Ainda assim, no começo do ano, uma agitação fora do habitual chamou a atenção de todos. “Foram dias que ele nos chamava muito mais, descia da sala o tempo todo, fazia pergunta em cima de pergunta, chamava atenção sobre coisas específicas e sem grande urgência, olhava na janela, fazia observação se via alguém trabalhando lá em baixo. Ele não parava quieto. Nós achamos estranho, mas não questionamos.”
Não era pacífico o momento pessoal e político vivido pelo ex-presidente. Lula tentava reverter no Tribunal Regional Federal da 4ª região a condenação do juiz Sérgio Moro no processo do tríplex. Mas aquela agitação extrema do chefe era incomum.
A resposta para o comportamento atípico veio do próprio. “Ele sentou por aqui (área externa do instituto, onde funciona uma espécie de espaço de convivência coletivo) e disse: sabe o que é, eu tô tomando um tal de termogênico que me deram na academia e que parece que ajuda na física (nome que o presidente usa para os exercícios físicos)”, conta a secretária.
Termogênicos são substâncias presentes em diversos alimentos e de modo geral usadas para queimar gordura. Os produtos disponíveis no mercado são vendidos para quem procura acelerar o metabolismo.
Os funcionários, em coro, pediram para Lula interromper o uso das cápsulas imediatamente. “A gente só falou: não presidente, pelo amor de Deus, o senhor não precisa disso.”
Lula deixou o pote de termogênicos de lado e a rotina no instituto voltou à normalidade, o que não significa marasmo. “Ele já é hiperativo”, fala Paulo Henrique, responsável pela agenda do chefe de todos. “É, hiperativo define”, completa Gabi, a assessora de imprensa.
Mal humor só quando o Corinthians perde
O ex-presidente é um corintiano apaixonado, todos sabem. Um dos poucos pedidos feito por Lula à Policia Federal antes de ser preso foi ter acesso a uma televisão no local onde ficaria, em grande parte para poder assistir à final do campeonato Paulista, que para sua alegria o Corinthians venceu nos pênaltis o rival Palmeiras.
Quando queria resenhar sobre futebol, Lula recorria a Calinka Lacort Cassão, recepcionista do Instituto. Além de trabalhar na recepção, o jeito doce a afetuoso de Calinka fez com que se tornasse a corresponde majoritária do ex-presidente. E-mails e cartas que chegam aos montes todas as semanas no escritório passam pela moça. Ela responde uma a uma.

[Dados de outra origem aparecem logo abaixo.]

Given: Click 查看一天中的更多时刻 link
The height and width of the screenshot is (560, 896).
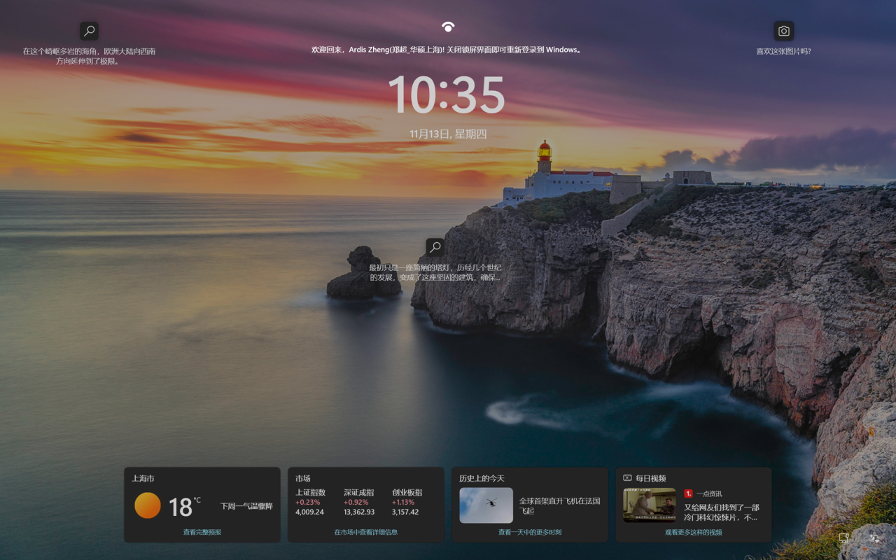Looking at the screenshot, I should pyautogui.click(x=529, y=532).
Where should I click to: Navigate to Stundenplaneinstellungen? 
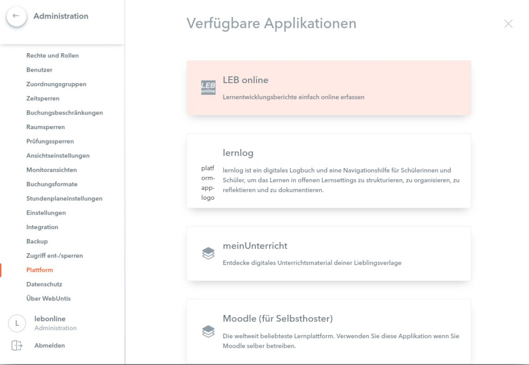(64, 198)
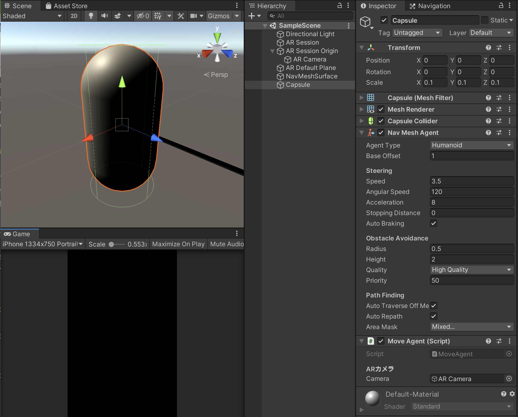Open the Quality dropdown
Viewport: 518px width, 417px height.
click(472, 270)
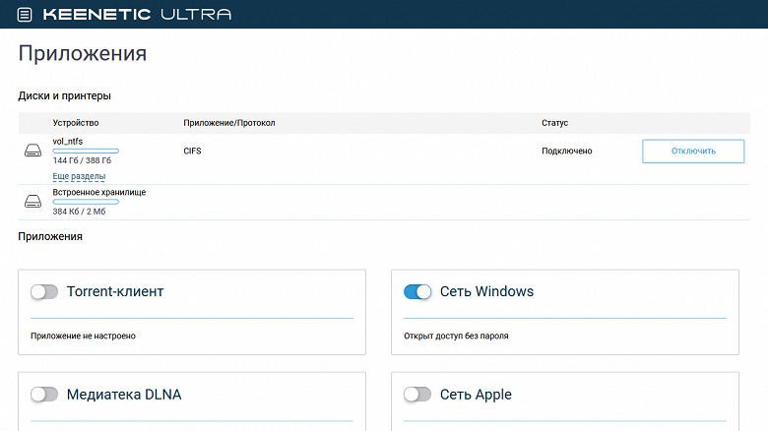Click the vol_ntfs disk drive icon

pos(33,151)
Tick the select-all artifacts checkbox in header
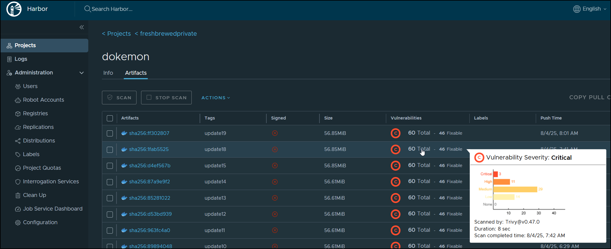 coord(110,118)
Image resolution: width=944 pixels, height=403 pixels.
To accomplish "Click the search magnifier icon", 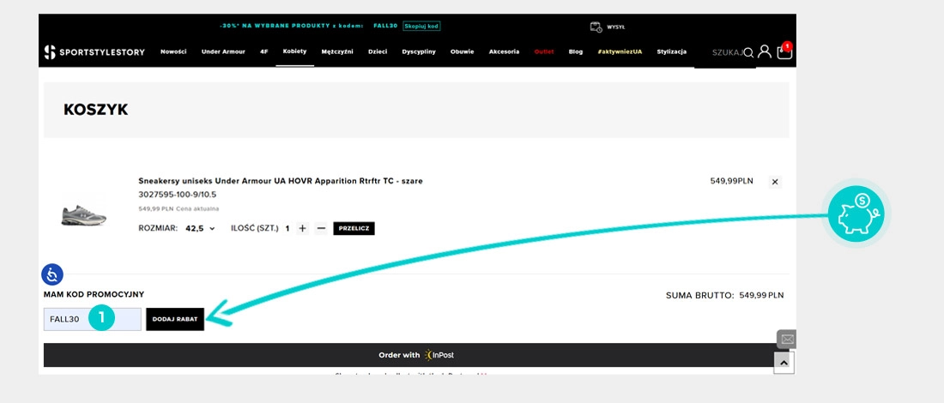I will 748,53.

“São cartas de muito carinho, muito afeto. E ele gosta. Algumas são tão bonitas que depois a gente fala para o presidente ligar para a pessoa, ou ele mesmo pede o contato. É emocionante e divertido. A gente fica estática observando e imaginando a pessoa do outro lado da linha ouvindo aquela voz característica dele falando “alôôô, aqui é o Lula.”
Calinka reafirma que todos os dias o presidente fala com todos assim que chega. Nas raras exceções, todos desconfiam, e o motivo em quase todos os casos é algum jogo que o Timão perdeu.
“Ele é doido pelo Corinthians. Por futebol, aliás, mas o Corinthians é um caso. Esses tempos ele chegou todo alegre, e eu percebi que ele tava mais efusivo, mas deixei pra lá. Depois ele volta aqui na entrada com a cara fechada e reclama porque eu não tinha reparado na jaqueta nova do Corinthians que ele tinha comprado. Depois a gente riu disso.”
Todos os funcionários dizem que sim, as broncas acontecem, com uns mais, outros menos, mas que não se lembram de ter havido mal estar. O ex-presidente dá a bronca e ele mesmo tenta reverter na sequência. “Às vezes ele tá dando uma enquadrada em alguém e piscando para outra pessoa, como se fosse mentira. Em outras, ele e sai e volta rápido falando pra gente pagar um café pra ele”, fala Claudinha, que a responsável por pôr panos quentes quando alguém emburra.
Relação pessoal (com o povo)
Um dos fundadores do PT, o secretário-geral da presidência da República de 2003 a 2011, Luiz Dulci, é amigo do ex-presidente e dirigiu por alguns anos o Instituto Lula. Dulci esteve à frente dos projetos liderados pelo companheiro ao longo de quase toda sua trajetória política, e ao lado como amigo por mais de 40 anos. “O Lula é ingovernável. Ele muda tudo, improvisa.”
O amigo conta que, para os mais próximos, a maior dor é saber da solidão de Lula.“A política vai fazendo com que as pessoas deixem de gostar de gente. Mesmo pessoas boas. Nesse caso, são pessoas que gostam da humanidade de um modo geral. É abstrato. Ainda mais num país grande como o Brasil, você vai eliminando os excessos, porque se tem muito pouca privacidade. É necessário preservar os espaços. O Lula não tem isso. Ele gosta das pessoas individualmente, não do ideal de povo. Ele tem uma relação física com as pessoas.”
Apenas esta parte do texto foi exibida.